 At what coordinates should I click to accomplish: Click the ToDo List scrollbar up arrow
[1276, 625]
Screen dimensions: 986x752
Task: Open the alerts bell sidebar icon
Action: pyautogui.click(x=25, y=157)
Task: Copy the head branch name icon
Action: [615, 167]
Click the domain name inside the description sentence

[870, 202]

================

Exercise requirements: Copy the data above line for line, keeping every character and line break unchanged.

Task solution:
 At what coordinates should I click to accomplish: Click the ToDo List scrollbar up arrow
[1276, 625]
Screen dimensions: 986x752
Task: Open the alerts bell sidebar icon
Action: pyautogui.click(x=25, y=157)
Task: Copy the head branch name icon
Action: [615, 167]
Click the domain name inside the description sentence

[870, 202]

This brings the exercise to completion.